* [Your tasks]
**A.** According to the Know Labs amendment excerpt, to what date does Amendment No. 7 change the Maturity Date of the 10% Convertible Redeemable Note?
**B.** Extend the Know Labs amendment excerpt, starting right after its final sentence.
====== Selected excerpt ======
10% CONVERTIBLE REDEEMABLE NOTE

DATED SEPTEMBER 30, 2016

 

This AMENDMENT NO. 7 TO 10% REDEEMABLE NOTE DATED SEPTEMBER 30, 2016 (this “Amendment”) is made and entered into as of March 23, 2022, by and between Clayton A. Struve (the “Holder”) and Know Labs, Inc., a Nevada corporation f/k/a Visualant, Incorporated (the “Company”).

 

WHEREAS, the Company is a party to that certain 10% Convertible Redeemable Note dated September 30, 2016, as amended by Amendment No. 6 dated as of November 8, 2021 (as so amended, the “Note”) payable to Holder (capitalized terms used herein and not otherwise defined shall have the meanings set forth in the Note);

 

WHEREAS, the Note currently has a Maturity Date of March 31, 2022; and

 

WHEREAS, the Holder and the Company wish to amend the Note to extend the Maturity Date;

 

NOW, THEREFORE, in consideration of the mutual covenants, agreements, representations, and warranties contained herein, and for other good and valuable consideration, the receipt and sufficiency of which are hereby acknowledged, the parties hereby agree as follows.

 

1.       Amendment of Maturity Date. The Maturity Date of the Note is hereby amended to September 30, 2022.

 

2.       No Other Changes. Except as specifically set forth in this Amendment, the terms of the Note remain in full force and effect.

 

IN WITNESS WHEREOF, the parties hereto have executed this Amendment as of the date first above written.

 

Company:

 

KNOW LABS, INC.

 

/s/ Ronald P. Erickson

 

By: Ronald P. Erickson

Its: Chairman

 

Holder:

 

/s/ Clayton A. Struve

 

Clayton A. Struve

 


 

Exhibit 10.2

 

AMENDMENT NO. 7 TO

SENIOR SECURED CONVERTIBLE REDEEMABLE DEBENTURE

DATED AUGUST 14, 2017

 

THIS AMENDMENT NO. 7 TO SENIOR SECURED CONVERTIBLE REDEEMABLE DEBENTURE DATED AUGUST 14, 2017 (this “Amendment”) is made and entered into as of March 23, 2022, by and between Clayton A. Struve (the “Holder”), and Know Labs, Inc., a Nevada corporation f/k/a Visualant, Incorporated (the “Company”).

 

WHEREAS, the Company is a party to that certain Senior Secured Convertible Redeemable Debenture dated August 14, 2017, as amended by Amendment No. 6 dated as of November 8, 2021 (as so amended, the “Debenture”) payable to Holder (capitalized terms used herein and not otherwise defined shall have the meanings set forth in the Debenture);

 

WHEREAS, the Debenture currently has a Maturity Date of March 31, 2022; and

 

WHEREAS, the Holder and the Company wish to amend the Debenture to extend the Maturity Date;

 

NOW, THEREFORE, for good and valuable consideration, the receipt and sufficiency of which are hereby acknowledged, the parties hereby agree as follows.
====== Supplied material ======
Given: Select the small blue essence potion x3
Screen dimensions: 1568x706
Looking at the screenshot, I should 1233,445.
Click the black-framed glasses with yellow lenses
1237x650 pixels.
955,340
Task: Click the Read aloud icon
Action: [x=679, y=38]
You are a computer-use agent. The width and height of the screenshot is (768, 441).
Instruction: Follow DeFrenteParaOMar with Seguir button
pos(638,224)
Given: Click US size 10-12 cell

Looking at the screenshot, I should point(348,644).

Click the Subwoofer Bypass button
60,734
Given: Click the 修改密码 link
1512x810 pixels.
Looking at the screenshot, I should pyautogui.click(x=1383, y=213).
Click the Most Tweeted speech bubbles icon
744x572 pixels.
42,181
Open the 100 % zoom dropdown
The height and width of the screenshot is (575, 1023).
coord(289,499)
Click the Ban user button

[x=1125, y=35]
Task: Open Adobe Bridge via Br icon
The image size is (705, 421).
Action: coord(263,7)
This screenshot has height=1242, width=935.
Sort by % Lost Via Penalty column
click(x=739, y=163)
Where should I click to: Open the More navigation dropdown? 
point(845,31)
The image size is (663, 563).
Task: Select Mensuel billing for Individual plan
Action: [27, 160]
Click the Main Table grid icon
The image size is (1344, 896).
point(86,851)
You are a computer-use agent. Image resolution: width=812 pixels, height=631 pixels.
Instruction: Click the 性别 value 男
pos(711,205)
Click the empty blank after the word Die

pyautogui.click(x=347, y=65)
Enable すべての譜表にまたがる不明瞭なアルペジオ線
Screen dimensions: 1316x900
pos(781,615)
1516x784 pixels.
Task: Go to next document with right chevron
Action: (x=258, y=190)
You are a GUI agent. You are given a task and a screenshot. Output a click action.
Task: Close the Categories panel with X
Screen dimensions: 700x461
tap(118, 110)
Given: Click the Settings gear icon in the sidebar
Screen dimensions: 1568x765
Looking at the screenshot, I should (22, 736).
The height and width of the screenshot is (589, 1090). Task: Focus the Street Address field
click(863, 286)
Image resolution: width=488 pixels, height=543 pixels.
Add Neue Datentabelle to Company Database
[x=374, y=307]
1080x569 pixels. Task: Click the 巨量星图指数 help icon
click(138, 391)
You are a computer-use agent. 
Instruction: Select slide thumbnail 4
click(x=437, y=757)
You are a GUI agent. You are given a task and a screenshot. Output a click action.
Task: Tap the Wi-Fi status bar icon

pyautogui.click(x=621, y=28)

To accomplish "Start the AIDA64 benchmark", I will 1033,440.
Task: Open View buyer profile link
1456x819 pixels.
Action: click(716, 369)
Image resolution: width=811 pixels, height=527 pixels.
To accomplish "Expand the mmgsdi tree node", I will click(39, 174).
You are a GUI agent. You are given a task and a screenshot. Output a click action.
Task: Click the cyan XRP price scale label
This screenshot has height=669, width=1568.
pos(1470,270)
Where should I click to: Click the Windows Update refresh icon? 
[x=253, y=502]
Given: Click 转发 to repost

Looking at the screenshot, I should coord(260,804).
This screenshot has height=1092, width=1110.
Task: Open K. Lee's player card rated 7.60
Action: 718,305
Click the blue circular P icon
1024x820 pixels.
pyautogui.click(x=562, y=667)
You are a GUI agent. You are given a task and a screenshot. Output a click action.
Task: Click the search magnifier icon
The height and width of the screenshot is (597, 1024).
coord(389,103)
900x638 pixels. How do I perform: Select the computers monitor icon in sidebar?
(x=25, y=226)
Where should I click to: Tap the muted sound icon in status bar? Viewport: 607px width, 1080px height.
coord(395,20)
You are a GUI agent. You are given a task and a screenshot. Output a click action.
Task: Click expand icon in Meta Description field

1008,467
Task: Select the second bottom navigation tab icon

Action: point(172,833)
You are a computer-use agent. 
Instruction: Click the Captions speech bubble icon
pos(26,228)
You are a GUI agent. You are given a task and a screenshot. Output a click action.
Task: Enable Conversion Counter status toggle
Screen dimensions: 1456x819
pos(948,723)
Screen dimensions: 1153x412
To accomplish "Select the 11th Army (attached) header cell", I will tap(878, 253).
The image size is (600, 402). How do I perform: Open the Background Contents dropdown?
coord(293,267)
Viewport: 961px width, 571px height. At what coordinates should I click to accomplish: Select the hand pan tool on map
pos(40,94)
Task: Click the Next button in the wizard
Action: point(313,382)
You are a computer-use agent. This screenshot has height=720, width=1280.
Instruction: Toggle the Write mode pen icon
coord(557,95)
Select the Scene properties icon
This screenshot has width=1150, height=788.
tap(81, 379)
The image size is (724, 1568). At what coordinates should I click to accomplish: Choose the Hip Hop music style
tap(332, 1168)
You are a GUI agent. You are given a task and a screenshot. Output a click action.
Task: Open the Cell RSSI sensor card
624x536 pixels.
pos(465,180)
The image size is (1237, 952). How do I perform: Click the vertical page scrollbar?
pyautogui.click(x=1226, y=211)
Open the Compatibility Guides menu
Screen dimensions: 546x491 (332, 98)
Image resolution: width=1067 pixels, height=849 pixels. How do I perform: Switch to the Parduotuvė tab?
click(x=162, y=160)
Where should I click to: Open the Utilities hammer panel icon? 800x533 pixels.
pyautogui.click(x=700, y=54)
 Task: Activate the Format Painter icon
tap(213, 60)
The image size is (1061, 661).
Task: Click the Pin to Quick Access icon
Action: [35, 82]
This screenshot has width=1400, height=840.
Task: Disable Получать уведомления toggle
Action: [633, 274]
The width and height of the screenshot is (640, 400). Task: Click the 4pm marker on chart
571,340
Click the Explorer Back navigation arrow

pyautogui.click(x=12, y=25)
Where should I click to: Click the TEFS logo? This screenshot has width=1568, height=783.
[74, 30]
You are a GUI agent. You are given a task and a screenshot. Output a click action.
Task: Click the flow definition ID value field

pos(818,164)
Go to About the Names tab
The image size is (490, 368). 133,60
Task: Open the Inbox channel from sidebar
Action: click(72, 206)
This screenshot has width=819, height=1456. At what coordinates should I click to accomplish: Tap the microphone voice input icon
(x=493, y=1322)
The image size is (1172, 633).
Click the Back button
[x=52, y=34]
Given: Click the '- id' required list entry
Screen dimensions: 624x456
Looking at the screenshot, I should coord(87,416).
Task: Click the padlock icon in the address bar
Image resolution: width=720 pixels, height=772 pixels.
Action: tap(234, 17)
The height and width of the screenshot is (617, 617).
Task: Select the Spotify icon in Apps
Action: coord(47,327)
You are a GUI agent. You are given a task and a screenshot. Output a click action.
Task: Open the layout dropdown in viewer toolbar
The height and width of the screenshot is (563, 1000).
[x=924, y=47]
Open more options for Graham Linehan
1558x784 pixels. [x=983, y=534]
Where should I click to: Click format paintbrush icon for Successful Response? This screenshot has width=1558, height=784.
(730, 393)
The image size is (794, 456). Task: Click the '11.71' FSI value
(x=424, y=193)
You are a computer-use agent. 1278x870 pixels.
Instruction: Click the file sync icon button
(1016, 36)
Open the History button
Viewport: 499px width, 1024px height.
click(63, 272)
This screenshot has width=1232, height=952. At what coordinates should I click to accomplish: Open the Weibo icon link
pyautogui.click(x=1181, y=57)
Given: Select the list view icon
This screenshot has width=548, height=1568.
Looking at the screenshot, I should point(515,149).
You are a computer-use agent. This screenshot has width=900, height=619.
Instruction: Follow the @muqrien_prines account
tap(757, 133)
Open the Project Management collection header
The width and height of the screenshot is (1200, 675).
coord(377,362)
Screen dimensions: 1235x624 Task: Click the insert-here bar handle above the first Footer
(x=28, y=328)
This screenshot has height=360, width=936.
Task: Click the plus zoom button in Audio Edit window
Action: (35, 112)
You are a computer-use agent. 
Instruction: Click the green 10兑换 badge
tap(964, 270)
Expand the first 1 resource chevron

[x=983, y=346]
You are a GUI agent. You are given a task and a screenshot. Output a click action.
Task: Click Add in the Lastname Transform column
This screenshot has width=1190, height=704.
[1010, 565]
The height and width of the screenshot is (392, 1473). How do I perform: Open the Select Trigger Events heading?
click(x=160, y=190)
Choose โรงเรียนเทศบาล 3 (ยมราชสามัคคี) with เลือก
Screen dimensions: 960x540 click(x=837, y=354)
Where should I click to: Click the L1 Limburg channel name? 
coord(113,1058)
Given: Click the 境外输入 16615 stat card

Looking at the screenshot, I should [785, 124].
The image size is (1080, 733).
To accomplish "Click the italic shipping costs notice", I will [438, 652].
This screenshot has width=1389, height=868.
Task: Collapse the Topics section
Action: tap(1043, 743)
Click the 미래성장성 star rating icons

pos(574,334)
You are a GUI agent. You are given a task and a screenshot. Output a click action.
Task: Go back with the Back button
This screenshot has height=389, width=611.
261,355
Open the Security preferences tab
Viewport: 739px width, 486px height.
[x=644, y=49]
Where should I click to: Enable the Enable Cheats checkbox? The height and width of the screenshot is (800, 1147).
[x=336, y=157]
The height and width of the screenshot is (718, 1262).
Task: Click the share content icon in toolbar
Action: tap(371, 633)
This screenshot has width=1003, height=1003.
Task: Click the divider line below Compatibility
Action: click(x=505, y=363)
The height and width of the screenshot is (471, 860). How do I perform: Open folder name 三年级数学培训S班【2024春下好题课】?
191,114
======
* [Final results]
**A.** September 30, 2022.

**B.**
 

1.       Amendment of Maturity Date. The Maturity Date of the Debenture is hereby amended to September 30, 2022.

 

2.       No Other Changes. Except as specifically set forth in this Amendment, the terms of the Debenture remain in full force and effect.

 

IN WITNESS WHEREOF, the parties hereto have executed this Amendment as of the date first above written.

 

Company:

 

KNOW LABS, INC.

 

/s/ Ronald P. Erickson

 

By: Ronald P. Erickson

Its: Chairman

 

Holder:

 

/s/ Clayton A. Struve

 

Clayton A. Struve

 


 

Exhibit 10.3

 

AMENDMENT NO. 7 TO

SENIOR SECURED CONVERTIBLE REDEEMABLE DEBENTURE

DATED DECEMBER 12, 2017

 

THIS AMENDMENT NO. 7 TO SENIOR SECURED CONVERTIBLE REDEEMABLE DEBENTURE DATED DECEMBER 12, 2017 (this “Amendment”) is made and entered into as of March 23, 2022, by and between Clayton A. Struve (the “Holder”), and Know Labs, Inc., a Nevada corporation f/k/a Visualant, Incorporated (the “Company”).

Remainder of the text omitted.